Los habitantes de Prado y A Graña, en Covelo, tienen que pasar por Ourense para poder estar conectados ya que carecen de financiación para arreglar el otro camino
08 Nov 2007. Actualizado a las 11:25 h.
Quince curvas, ocho cruces y un cambio de provincia. Ese es el recorrido que tienen que hacer los vecinos de las parroquias de A Graña y Prado, ambas en Covelo, para visitarse. Unos 22 minutos de viaje que no tendrían nada de particular, a comparación con los caminos perdidos del resto de Galicia, si no fuera porque en el primer puente que se cruza se cambia de provincia. Ourense da la bienvenida a los viajeros que viajan de una parroquia a otra y no tienen más remedio que tomar este camino.

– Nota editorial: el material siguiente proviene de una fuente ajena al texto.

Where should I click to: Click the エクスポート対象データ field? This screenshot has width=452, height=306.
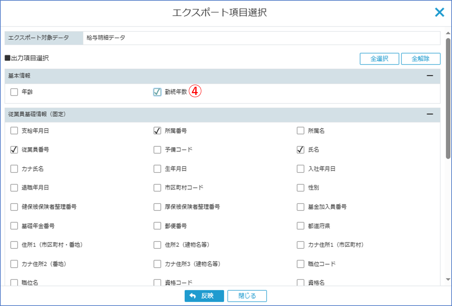tap(261, 38)
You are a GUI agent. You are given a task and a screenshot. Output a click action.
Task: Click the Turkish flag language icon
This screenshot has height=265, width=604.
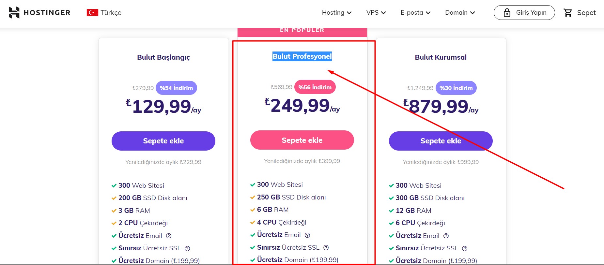[x=92, y=12]
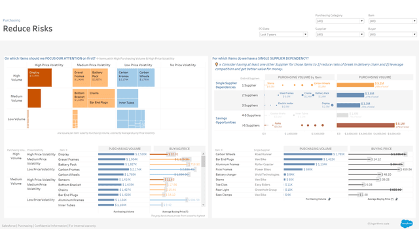This screenshot has width=419, height=238.
Task: Open the Purchasing breadcrumb link
Action: point(12,20)
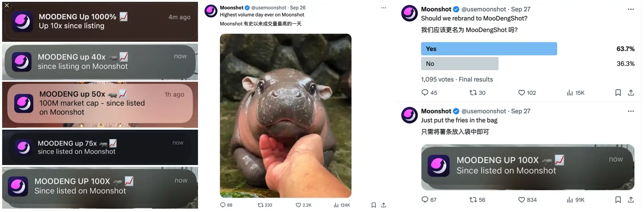Image resolution: width=644 pixels, height=212 pixels.
Task: Open the @usemoonshot handle on Sep 26 tweet
Action: pos(269,8)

A la otra opción, la que los conectaría en cerca de cinco minutos, le faltan euros para poder hacerse realidad. El camino de poco más de dos kilómetros fue abierto recientemente por las comunidades de montes de ambas parroquias, pero necesita de asfalto para convertirse en un paso factible.
Pero el mayor problema no es el terreno. Antes de que estas dos obras se fundan hay que salvar un puente medieval que las sucesivas riadas han derruido. Su estado impide que un coche pueda pasar, por lo que los atajos solo son posibles si se va andando. Esta alternativa, ahorraría a los vecinos de ambas parroquias más de quince minutos de viajes, puesto que la pista permitiría una conexión en unos cinco minutos. No solo el reloj nota la diferencia, también los estómagos.
El trazado que han abierto los comuneros de Prado, y que les ha costado unos 17.000 euros, dibuja menos siluetas que la carretera por la que ahora hay que transitar, no apta para gente con facilidad a marearse.